> **GIVEN DATA**

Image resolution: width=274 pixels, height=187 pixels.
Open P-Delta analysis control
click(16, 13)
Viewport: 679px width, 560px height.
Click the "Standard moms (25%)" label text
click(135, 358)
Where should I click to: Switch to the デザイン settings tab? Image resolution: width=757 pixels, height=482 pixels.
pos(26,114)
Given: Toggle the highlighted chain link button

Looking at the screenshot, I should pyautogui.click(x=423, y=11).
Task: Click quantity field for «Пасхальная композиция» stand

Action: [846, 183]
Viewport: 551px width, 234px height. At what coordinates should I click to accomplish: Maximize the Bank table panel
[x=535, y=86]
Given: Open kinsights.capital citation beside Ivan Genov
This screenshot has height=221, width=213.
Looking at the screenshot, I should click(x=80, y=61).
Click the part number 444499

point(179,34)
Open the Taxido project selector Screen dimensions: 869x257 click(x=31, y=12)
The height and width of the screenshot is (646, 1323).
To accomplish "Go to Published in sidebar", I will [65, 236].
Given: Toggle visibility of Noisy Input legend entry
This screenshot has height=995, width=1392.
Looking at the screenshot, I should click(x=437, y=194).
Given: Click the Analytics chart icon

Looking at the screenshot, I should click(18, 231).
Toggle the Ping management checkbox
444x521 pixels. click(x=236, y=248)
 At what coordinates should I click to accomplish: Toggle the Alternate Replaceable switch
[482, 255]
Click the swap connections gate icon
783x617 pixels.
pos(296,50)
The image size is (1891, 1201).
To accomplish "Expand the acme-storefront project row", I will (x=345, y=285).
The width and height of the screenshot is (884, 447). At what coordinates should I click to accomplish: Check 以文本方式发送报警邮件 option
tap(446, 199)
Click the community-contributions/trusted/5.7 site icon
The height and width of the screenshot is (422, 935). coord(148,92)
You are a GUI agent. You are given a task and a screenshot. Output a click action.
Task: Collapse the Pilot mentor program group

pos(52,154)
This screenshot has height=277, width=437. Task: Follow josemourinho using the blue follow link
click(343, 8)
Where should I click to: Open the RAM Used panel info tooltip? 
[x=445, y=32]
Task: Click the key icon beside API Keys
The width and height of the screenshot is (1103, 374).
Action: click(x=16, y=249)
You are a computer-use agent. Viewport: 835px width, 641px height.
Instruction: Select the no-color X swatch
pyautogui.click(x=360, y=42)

> **TRY IT**
What this task asks for is an exact copy of the material above.

> **OUTPUT OF THE EXERCISE**
Image resolution: width=274 pixels, height=187 pixels.
Open P-Delta analysis control
click(16, 13)
Viewport: 679px width, 560px height.
Click the "Standard moms (25%)" label text
click(135, 358)
Where should I click to: Switch to the デザイン settings tab? Image resolution: width=757 pixels, height=482 pixels.
pos(26,114)
Given: Toggle the highlighted chain link button

Looking at the screenshot, I should pyautogui.click(x=423, y=11).
Task: Click quantity field for «Пасхальная композиция» stand

Action: [846, 183]
Viewport: 551px width, 234px height. At what coordinates should I click to accomplish: Maximize the Bank table panel
[x=535, y=86]
Given: Open kinsights.capital citation beside Ivan Genov
This screenshot has height=221, width=213.
Looking at the screenshot, I should click(x=80, y=61).
Click the part number 444499

point(179,34)
Open the Taxido project selector Screen dimensions: 869x257 click(x=31, y=12)
The height and width of the screenshot is (646, 1323).
To accomplish "Go to Published in sidebar", I will [65, 236].
Given: Toggle visibility of Noisy Input legend entry
This screenshot has height=995, width=1392.
Looking at the screenshot, I should click(x=437, y=194).
Given: Click the Analytics chart icon

Looking at the screenshot, I should click(18, 231).
Toggle the Ping management checkbox
444x521 pixels. click(x=236, y=248)
 At what coordinates should I click to accomplish: Toggle the Alternate Replaceable switch
[482, 255]
Click the swap connections gate icon
783x617 pixels.
pos(296,50)
The image size is (1891, 1201).
To accomplish "Expand the acme-storefront project row", I will (x=345, y=285).
The width and height of the screenshot is (884, 447). At what coordinates should I click to accomplish: Check 以文本方式发送报警邮件 option
tap(446, 199)
Click the community-contributions/trusted/5.7 site icon
The height and width of the screenshot is (422, 935). coord(148,92)
You are a GUI agent. You are given a task and a screenshot. Output a click action.
Task: Collapse the Pilot mentor program group

pos(52,154)
This screenshot has height=277, width=437. Task: Follow josemourinho using the blue follow link
click(343, 8)
Where should I click to: Open the RAM Used panel info tooltip? 
[x=445, y=32]
Task: Click the key icon beside API Keys
The width and height of the screenshot is (1103, 374).
Action: click(x=16, y=249)
You are a computer-use agent. Viewport: 835px width, 641px height.
Instruction: Select the no-color X swatch
pyautogui.click(x=360, y=42)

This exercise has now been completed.